* How to complete this task *
Only the lines of the data holding the string "Kabupaten" need to be returned.

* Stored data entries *

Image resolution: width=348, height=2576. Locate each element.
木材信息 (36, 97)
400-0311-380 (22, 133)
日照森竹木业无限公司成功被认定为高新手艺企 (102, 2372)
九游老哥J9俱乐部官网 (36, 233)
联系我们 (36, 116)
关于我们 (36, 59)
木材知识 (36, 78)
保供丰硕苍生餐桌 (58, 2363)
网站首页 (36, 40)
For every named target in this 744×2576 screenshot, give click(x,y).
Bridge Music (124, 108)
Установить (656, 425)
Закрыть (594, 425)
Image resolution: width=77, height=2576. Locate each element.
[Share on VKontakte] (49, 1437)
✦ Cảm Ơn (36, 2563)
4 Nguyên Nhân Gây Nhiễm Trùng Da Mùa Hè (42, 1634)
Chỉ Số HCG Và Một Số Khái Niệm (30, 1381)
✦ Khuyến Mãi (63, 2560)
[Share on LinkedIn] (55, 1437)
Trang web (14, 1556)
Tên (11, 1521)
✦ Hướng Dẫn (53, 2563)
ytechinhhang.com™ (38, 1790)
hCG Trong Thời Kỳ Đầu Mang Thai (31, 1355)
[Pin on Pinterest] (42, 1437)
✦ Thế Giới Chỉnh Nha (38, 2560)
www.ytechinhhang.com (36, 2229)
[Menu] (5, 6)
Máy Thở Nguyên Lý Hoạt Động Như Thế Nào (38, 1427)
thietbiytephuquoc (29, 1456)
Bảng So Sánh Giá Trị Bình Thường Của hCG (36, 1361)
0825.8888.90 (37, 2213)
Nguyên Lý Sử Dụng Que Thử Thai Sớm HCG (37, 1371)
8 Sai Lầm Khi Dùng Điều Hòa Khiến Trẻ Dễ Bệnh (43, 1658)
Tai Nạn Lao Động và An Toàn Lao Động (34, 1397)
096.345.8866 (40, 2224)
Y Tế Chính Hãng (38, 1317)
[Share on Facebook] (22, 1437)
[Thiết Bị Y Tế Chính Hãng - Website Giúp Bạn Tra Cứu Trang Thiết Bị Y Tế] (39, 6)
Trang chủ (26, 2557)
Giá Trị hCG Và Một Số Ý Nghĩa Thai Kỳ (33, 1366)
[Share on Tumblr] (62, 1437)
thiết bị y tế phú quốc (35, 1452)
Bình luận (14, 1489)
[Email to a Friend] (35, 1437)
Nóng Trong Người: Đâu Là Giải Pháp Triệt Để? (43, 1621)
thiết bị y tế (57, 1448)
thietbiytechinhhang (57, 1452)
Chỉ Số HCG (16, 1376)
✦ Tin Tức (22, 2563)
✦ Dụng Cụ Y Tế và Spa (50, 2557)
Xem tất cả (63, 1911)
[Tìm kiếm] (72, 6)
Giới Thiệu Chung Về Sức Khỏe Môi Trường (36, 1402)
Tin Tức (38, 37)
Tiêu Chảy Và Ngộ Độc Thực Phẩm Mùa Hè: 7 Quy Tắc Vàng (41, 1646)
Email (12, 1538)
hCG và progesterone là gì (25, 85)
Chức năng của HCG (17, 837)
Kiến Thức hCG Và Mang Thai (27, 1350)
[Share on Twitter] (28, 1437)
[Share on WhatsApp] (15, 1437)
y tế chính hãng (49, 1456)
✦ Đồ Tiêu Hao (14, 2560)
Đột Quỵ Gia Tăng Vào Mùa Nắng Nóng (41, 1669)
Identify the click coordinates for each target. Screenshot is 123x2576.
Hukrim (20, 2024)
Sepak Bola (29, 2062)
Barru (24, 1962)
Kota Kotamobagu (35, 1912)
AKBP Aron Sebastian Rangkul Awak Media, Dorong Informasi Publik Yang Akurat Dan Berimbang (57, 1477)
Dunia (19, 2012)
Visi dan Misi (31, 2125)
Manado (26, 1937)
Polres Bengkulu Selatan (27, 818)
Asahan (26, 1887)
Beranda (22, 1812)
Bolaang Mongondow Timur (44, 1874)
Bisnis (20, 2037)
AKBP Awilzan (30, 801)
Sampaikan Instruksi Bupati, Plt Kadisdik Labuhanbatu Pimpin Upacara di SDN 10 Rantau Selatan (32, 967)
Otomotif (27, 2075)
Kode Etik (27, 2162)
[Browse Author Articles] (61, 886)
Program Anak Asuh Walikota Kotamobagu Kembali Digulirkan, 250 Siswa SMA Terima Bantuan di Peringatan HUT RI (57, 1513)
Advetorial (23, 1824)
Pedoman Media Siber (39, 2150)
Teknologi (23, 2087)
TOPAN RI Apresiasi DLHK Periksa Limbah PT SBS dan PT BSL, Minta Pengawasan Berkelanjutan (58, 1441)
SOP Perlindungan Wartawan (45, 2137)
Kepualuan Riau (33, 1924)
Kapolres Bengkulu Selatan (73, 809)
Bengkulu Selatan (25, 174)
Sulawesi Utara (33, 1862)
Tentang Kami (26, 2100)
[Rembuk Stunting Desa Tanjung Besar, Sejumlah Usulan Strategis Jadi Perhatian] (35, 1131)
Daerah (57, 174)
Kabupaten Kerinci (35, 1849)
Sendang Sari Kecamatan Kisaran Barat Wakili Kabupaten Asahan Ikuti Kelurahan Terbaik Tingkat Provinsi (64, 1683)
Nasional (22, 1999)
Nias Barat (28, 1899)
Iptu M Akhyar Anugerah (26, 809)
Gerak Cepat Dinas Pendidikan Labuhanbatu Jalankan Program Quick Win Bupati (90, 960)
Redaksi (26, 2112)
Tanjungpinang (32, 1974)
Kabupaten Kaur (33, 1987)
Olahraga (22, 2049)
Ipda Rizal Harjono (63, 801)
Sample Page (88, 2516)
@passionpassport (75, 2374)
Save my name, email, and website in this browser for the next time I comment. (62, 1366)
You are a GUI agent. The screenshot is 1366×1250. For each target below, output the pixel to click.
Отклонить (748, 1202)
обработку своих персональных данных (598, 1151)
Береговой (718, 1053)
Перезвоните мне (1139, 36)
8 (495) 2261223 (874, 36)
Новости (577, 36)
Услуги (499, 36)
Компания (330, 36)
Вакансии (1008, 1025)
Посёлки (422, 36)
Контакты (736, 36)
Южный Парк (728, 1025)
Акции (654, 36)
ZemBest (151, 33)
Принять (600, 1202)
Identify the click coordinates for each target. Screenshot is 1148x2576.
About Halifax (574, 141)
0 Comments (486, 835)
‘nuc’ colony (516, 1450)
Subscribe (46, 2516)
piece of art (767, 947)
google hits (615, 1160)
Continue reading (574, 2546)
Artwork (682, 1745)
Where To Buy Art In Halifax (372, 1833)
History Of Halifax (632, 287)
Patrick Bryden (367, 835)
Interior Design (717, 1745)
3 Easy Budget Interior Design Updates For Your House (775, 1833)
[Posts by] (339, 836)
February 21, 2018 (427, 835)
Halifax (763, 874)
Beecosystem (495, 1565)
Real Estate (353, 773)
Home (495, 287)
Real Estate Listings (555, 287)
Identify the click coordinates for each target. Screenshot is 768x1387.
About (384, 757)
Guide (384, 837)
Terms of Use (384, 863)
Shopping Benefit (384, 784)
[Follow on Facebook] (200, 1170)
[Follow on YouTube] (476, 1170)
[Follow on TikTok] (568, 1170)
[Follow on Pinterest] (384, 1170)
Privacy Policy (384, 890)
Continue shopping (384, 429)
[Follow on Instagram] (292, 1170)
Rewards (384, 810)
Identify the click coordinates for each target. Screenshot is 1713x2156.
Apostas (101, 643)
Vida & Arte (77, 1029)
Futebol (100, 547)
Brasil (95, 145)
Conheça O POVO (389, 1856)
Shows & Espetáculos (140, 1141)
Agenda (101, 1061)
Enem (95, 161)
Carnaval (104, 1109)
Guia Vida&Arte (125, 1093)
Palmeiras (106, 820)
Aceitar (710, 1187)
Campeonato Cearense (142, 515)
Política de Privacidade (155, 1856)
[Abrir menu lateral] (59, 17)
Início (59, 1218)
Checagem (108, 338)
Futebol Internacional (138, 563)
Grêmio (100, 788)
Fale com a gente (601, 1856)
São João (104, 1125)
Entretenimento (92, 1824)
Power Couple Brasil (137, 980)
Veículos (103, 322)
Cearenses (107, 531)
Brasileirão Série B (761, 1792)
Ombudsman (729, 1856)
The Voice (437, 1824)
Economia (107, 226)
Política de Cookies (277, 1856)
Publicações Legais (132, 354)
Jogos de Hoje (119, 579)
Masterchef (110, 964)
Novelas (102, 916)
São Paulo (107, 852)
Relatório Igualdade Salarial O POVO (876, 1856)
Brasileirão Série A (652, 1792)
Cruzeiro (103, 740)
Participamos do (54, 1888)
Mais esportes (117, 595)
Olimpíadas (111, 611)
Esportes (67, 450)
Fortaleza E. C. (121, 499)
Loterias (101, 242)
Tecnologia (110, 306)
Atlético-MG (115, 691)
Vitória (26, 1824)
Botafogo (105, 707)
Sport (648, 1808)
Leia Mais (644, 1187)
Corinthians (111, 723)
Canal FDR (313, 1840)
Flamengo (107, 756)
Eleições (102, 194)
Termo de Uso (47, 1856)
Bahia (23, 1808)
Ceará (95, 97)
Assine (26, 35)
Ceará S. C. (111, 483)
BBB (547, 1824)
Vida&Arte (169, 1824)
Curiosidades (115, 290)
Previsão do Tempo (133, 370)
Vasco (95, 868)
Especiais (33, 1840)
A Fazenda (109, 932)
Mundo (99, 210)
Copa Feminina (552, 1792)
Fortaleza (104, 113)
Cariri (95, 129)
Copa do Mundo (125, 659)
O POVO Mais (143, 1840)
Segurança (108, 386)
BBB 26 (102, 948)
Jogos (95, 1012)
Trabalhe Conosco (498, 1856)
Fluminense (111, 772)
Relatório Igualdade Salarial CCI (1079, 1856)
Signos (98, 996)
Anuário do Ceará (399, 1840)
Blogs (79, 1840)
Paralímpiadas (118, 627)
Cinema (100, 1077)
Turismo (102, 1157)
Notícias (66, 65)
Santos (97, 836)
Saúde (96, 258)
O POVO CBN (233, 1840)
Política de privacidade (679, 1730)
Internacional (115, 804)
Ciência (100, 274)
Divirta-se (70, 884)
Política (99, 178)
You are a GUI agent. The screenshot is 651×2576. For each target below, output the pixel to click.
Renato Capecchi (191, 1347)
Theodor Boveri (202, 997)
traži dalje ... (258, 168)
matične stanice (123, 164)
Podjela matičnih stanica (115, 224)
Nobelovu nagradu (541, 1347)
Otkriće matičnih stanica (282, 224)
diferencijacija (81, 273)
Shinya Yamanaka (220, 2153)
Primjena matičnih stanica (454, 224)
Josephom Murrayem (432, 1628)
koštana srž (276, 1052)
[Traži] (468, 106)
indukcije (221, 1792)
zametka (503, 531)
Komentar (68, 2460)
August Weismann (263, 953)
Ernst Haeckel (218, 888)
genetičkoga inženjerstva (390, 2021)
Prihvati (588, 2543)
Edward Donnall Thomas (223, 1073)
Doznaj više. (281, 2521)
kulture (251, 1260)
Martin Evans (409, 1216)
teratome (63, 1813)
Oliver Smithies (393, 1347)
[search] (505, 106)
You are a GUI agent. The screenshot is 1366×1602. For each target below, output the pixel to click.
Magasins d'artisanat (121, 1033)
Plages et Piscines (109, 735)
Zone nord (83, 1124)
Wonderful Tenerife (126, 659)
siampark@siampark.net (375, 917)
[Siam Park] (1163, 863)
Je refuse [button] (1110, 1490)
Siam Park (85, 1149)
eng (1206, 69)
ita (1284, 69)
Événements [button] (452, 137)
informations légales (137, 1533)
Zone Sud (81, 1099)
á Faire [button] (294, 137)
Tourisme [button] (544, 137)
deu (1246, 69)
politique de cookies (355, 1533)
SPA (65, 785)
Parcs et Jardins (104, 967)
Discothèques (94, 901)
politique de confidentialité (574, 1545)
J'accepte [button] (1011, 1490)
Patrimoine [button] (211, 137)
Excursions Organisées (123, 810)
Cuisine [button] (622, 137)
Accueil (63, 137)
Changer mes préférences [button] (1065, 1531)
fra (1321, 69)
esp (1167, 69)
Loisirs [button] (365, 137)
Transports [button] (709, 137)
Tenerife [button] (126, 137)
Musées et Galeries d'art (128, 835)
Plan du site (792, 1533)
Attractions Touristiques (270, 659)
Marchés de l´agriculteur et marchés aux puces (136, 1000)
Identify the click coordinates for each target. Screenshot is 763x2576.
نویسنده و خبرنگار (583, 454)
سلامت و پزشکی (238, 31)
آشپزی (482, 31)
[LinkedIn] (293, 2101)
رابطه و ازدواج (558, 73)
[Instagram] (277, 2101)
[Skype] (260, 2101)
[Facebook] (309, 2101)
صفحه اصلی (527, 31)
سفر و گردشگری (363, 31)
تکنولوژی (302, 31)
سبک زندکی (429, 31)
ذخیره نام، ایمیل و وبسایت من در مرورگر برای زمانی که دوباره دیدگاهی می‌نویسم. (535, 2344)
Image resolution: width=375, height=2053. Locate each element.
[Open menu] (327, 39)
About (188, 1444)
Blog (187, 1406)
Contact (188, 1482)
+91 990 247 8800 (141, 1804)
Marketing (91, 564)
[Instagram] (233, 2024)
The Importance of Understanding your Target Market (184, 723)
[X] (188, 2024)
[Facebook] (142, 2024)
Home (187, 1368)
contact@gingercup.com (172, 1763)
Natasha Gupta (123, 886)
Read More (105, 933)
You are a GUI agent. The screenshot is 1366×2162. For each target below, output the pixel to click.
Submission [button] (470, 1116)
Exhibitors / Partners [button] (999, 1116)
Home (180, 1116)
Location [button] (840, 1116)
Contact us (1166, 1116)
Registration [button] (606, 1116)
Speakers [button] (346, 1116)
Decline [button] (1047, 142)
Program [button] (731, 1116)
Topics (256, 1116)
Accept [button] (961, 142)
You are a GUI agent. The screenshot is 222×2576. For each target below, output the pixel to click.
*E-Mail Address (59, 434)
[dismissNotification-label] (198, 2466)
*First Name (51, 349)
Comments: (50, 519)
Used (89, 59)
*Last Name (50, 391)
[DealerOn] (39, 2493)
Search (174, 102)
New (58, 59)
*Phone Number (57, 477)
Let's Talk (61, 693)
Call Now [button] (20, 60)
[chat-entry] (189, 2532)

* Solution *
Kabupaten Kerinci (35, 1849)
Sendang Sari Kecamatan Kisaran Barat Wakili Kabupaten Asahan Ikuti Kelurahan Terbaik Tingkat Provinsi (64, 1683)
Kabupaten Kaur (33, 1987)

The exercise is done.